Friday, March 21, 2008

Sweet nothing in my ear & cochlear implant

Check this link out and look at the comments made on the bottom. It goes to show how writers knowing next to nothing about cochlear implants.

http://www.broadwayworld.com/viewcolumn.cfm?colid=23451

Wtih the discussion about cochlear implants going on right now, I'll be the one to tell you that I don't care whether someone chooses to get an implant or not.

What I do care about is this:

I am against parents implanting their children prior to being 16 years old. As for language development, teach them ASL for crissakes. I recall meeting people in high school and seeing the huge scars over their ears.. Where was the implant? Nowhere to be found. "I hate it and I have never worn it!!" was the common answer.

I advocate cochlear implants for adults--when they make the choice for themselves to get it. In the past few years, more and more of my friends have been getting the implant, including a 66 year old PROFOUNDLY deaf, lifelong ASL user!! He stated "It's a toy for me. I'm retired and I thought 'Why not?' I don't care what other people think. I've still got my ASL and it won't change who I am!" Kudos! It was strange having him tell me that he could actually hear me scratching my arm. He could hear me breathing. This coming from a guy who has been completely deaf for 66 years?? Of course, he couldn't speak diddly. But his ASL is beautiful!

And just a couple weeks ago, another friend got implanted. I could tell the difference in her voice, she can speak clearer now.

Sometimes, deaf, ASL users like us just want to get an idea of what the world sounds like. Is that a crime? No. I think it's beautiful, really. I grew up with binaural hearing loss and was fitted with hearing aids at the age of four. After years of speech therapy, I could speak just like any other hearing person. However, living in Hawaii was different. The language spoken there is Pidgin Creole, and sounds something like this:

"Eh brah, dem waves are poundin' at da beach today! You like go?"

"Ho, dis poki is so ono!!"

"You like da kine?"

So, having to listen to this Pidgin while learning to read English in school was challenging. Eventually, I picked up Pidgin and became a native speaker of it. Sometimes I'll slip back into my Hawaiian mode and start rattling off in Pidgin and oddah peepo go look at me like "Eh?" "Where are you from? I hear that you have a different accent."

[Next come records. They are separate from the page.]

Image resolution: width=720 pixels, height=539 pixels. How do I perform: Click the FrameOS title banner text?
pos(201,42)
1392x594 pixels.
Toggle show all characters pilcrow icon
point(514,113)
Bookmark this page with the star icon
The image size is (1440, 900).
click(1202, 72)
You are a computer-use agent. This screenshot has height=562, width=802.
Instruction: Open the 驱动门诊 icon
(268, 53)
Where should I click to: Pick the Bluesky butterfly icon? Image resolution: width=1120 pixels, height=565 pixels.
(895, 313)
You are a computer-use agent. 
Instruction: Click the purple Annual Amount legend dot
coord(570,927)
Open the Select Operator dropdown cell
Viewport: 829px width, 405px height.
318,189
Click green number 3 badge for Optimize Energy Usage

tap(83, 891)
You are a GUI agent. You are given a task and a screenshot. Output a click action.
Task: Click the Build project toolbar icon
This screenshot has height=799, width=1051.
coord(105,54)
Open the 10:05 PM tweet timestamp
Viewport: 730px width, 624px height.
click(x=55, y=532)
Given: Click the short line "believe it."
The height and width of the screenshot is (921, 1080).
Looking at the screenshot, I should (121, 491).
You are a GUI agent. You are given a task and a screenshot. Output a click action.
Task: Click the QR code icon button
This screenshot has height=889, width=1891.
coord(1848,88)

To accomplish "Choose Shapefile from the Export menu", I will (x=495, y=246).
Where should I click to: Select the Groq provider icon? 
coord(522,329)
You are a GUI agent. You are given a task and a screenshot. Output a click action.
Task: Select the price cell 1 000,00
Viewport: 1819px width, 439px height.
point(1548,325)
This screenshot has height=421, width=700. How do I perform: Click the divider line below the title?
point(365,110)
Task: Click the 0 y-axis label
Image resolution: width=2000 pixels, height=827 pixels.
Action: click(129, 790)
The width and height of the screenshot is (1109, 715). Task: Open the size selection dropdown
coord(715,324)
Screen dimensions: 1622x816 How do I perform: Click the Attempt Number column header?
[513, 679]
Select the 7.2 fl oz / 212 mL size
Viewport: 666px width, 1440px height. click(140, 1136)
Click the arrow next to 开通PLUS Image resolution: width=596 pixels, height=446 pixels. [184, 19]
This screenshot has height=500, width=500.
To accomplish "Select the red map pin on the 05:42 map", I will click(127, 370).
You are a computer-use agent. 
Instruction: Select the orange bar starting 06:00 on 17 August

"oh yah I grew up in Hawaii, cuz and we go speak da kine Pidgin ovah deah you know... and den I come ovah heah and nobody knows how to speak Pidgin'!"

Anyways, I start learning ASL at 16 at YLC in Oregon.. then went to MSSD and Gallaudet afterwards and I really picked up on the ASL. It took a good while to let go of my stronghold on English and understand how ASL worked.

And because I can hear and speak so well, I have found that a lot of friends were jealous of my ability to hear. Not jealous like "I wish I could hear too." but jealous like "I wish he didn't hear, so he could be like all the rest of us..." Maybe jealous isn't the right word....So I stopped offering to interpret for friends at McDonalds after being told not to.. I decided to let them take care of it. Early on, I didn't know. But after a few years, I learned that anyone can do anything and if it means writing a whole conversation on a piece of paper--so be it. It's nothing to be ashamed about.

I still can hear and speak, and have thought about getting an implant sometimes.. but I've been on the fence about it for a long time. I just haven't taken the plunge. Maybe I'm not ready. Maybe I don't want to. I love ASL in all it's beauty and glory and I don't need an implant for it. But I want to hear music better. I want to be able to talk with hearing people without going "Huh?? What'd you say?"

If I got an implant, will that cause me to be seen as different? I have never, ever treated my friends any differently after they got an implant. What for? If Raychelle true biz got an implant, good for her! I won't treat her any different. If Carl (Kalalau) got an implant, he ain't gotta get anything different from me. It's a personal choice. Just like getting a tattoo. I got a bunch of 'em. Am I treated differently cause of them? Nope.

So then, I am beginning to see less and less a basis for the argument against cochlear implants today, other than I rather not see children be implanted.

I understand, though that parents don't know what to expect, and they think that being able to hear and speak leads to success in one's life. But they don't know that it leads to ridicule, stigmatization and marginalization during childhood. That's the crappy part that I hate so much. Even with hearing aids, that's what I went through. Had I never discovered ASL and Gallaudet, where would I be?

Lost, I bet, trying to hear my way through the world and still saying "What? Huh?"

I'm glad I found ASL. Along with ASL came with many good friends with whom I cherish relations with. It had nothing to do with whether I could speak or hear.. It has to do with how well I understood ASL. Only when I learned to embrace ASL and Deaf Culture, that's when my friends embraced me.

Would I have these friends if not for ASL? Probably not. Would I be married today? Probably not. The worst place to be is in the middle--being hard of hearing and not being able to completely understand verbal communications and not being able to sign in ASL. Its like Purgatory.

ASL is in my heart forever. If I got an implant tomorrow, ASL ain't goin' anywhere.